第3日目(2004年3月27日)

予定では・・・ベイルート市内観光、エル・ベカア高原に残るローマ時代の都市遺跡バールベックへ、その後、ウマイヤ朝の大規模な都市遺跡が発見されたアンジャールを訪ねる。観光後、国境を越え、シリアの首都ダマスカスへ向かう。

       《ダマスカス シャームパレスホテル》

【朝】
 昨日疲れたわりには、朝は4時半にはもう起きていた。少し町を散歩してから、ビュッフェスタイルの朝食をとった。町は休みの日の朝とあって比較的静かで、落ち着いていた。ホテルの周りには戦争の傷跡というのは、あまりはっきりとはわからなかった。

【ベイルート市内ほか】 0730〜1040
 町は先の内戦の跡が残っているかと思いきや、あちこちが元気に復興してあって、ショーケースの中の洋服もモダンだし、道には果物や野菜があふれていた。生活も落ち着いているようで、この後も物乞いやしつこい物売りを見かけることは全くなかった。これはベイルートだけではなく、今回訪れた国全てでそうだった。やはり産油国は強い。

○鳩の岩 0740〜0745
 予想していたよりも大きな二つの岩が、海にそそり立っている。朝早いせいか、パン売りはいなかった。それでも観光しているらしい人の姿は見られた。

○犬の川 0805〜0840
 ここはずうっと町から離れたへんぴな所にあるのかと思ったら、港にも近く、結構交通量の激しい所にあった。昔は見張り台となっていたというから、近年開発されたのだろう。

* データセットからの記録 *
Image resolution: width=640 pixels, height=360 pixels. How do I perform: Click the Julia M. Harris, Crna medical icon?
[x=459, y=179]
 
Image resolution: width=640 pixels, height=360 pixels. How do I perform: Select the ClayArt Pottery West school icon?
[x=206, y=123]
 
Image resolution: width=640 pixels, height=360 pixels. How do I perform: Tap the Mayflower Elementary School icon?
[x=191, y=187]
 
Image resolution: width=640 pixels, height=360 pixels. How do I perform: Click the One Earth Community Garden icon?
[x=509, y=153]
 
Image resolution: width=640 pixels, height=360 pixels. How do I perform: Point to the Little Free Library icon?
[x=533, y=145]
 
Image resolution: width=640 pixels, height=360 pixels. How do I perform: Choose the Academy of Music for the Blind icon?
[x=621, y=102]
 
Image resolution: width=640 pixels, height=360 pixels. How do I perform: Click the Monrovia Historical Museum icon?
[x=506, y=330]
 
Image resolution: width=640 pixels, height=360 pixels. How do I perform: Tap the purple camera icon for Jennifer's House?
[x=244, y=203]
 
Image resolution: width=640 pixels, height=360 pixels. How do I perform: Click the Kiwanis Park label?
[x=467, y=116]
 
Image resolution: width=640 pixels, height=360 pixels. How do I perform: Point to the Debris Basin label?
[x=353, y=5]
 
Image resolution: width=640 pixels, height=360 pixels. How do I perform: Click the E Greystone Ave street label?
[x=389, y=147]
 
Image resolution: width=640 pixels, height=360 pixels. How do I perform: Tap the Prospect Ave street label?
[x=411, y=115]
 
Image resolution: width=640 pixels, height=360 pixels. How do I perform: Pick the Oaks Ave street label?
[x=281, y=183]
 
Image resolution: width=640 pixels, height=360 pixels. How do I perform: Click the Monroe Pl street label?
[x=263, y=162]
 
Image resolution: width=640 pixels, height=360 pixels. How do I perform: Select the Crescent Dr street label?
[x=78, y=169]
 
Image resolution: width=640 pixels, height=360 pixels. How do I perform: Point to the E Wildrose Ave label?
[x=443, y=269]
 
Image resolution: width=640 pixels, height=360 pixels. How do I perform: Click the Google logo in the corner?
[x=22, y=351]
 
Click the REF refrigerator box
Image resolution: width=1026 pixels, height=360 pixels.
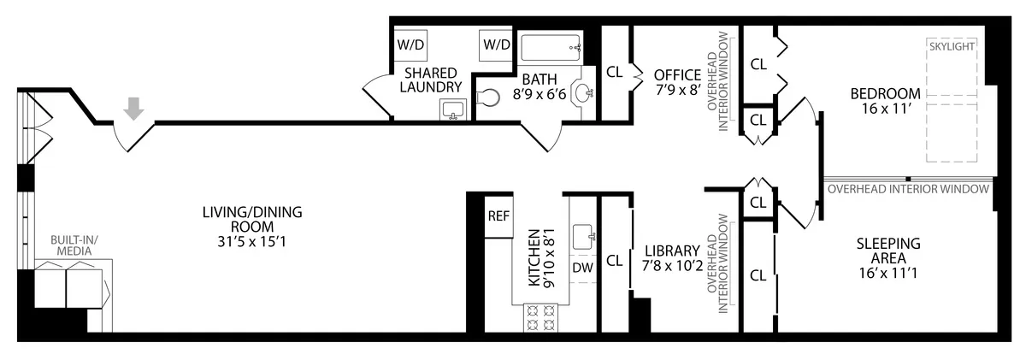[498, 215]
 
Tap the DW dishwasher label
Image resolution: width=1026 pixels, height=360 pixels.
[582, 269]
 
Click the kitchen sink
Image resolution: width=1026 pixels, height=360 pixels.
[583, 236]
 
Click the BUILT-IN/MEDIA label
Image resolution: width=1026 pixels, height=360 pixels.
[77, 245]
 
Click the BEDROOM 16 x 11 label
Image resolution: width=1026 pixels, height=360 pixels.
[885, 101]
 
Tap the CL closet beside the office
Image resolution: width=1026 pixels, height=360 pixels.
[614, 73]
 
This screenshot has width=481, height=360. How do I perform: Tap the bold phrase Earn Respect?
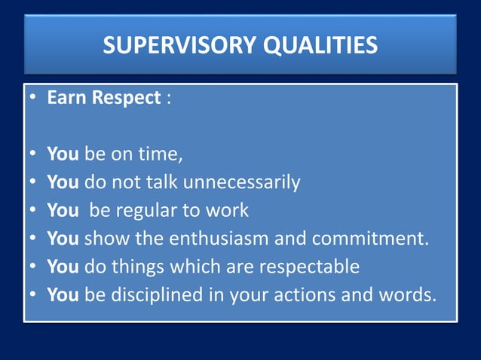tap(103, 99)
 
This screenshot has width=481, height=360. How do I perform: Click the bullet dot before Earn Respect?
tap(34, 99)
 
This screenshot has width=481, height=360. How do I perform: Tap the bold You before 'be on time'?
tap(63, 154)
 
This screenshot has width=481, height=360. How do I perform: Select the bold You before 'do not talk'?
tap(63, 183)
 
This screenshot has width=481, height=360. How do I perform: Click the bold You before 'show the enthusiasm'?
tap(63, 239)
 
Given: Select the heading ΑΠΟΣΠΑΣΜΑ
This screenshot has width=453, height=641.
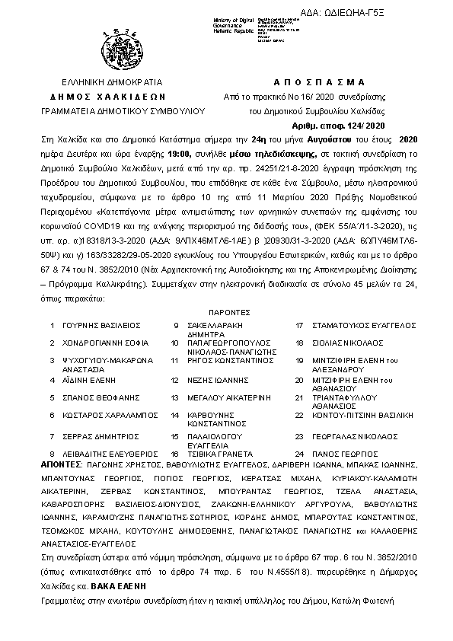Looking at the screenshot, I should pos(318,82).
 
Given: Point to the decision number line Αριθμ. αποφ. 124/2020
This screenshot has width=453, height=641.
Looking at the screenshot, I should pos(340,126).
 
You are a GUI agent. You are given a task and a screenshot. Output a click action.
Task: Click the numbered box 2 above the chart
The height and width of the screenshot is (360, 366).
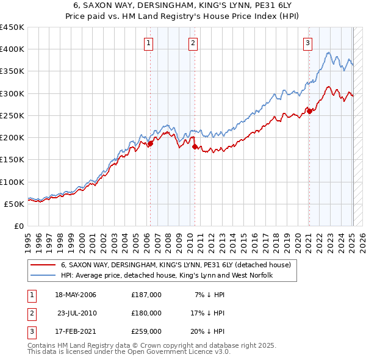coord(193,43)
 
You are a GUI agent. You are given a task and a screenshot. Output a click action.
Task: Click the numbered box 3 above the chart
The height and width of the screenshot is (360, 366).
coord(307,43)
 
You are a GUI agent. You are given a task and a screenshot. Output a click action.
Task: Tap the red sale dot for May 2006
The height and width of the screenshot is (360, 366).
coord(150,143)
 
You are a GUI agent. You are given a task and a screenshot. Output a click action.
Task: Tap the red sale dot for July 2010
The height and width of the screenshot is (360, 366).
coord(195,146)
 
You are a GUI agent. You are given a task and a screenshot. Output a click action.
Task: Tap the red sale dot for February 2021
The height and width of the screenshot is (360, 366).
coord(309,111)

* 課題 1 *
旅行記の「予定では」で始まる段落に出てくる地名を、登場する順にすべて書き出してください。
* 課題 2 *
旅行記について、次の問いに答えてください。
(a) 筆者は朝何時にはもう起きていましたか。
(b) 鳩の岩で、朝早いせいかいなかったのはだれですか。
(c) 犬の川は、昔何になっていたと書かれていますか。

* 解答 1 *
ベイルート
エル・ベカア高原
バールベック
アンジャール
シリア
ダマスカス

* 解答 2 *
(a) 筆者は4時半にはもう起きていました。
(b) パン売りがいませんでした。
(c) 昔は見張り台になっていたと書かれています。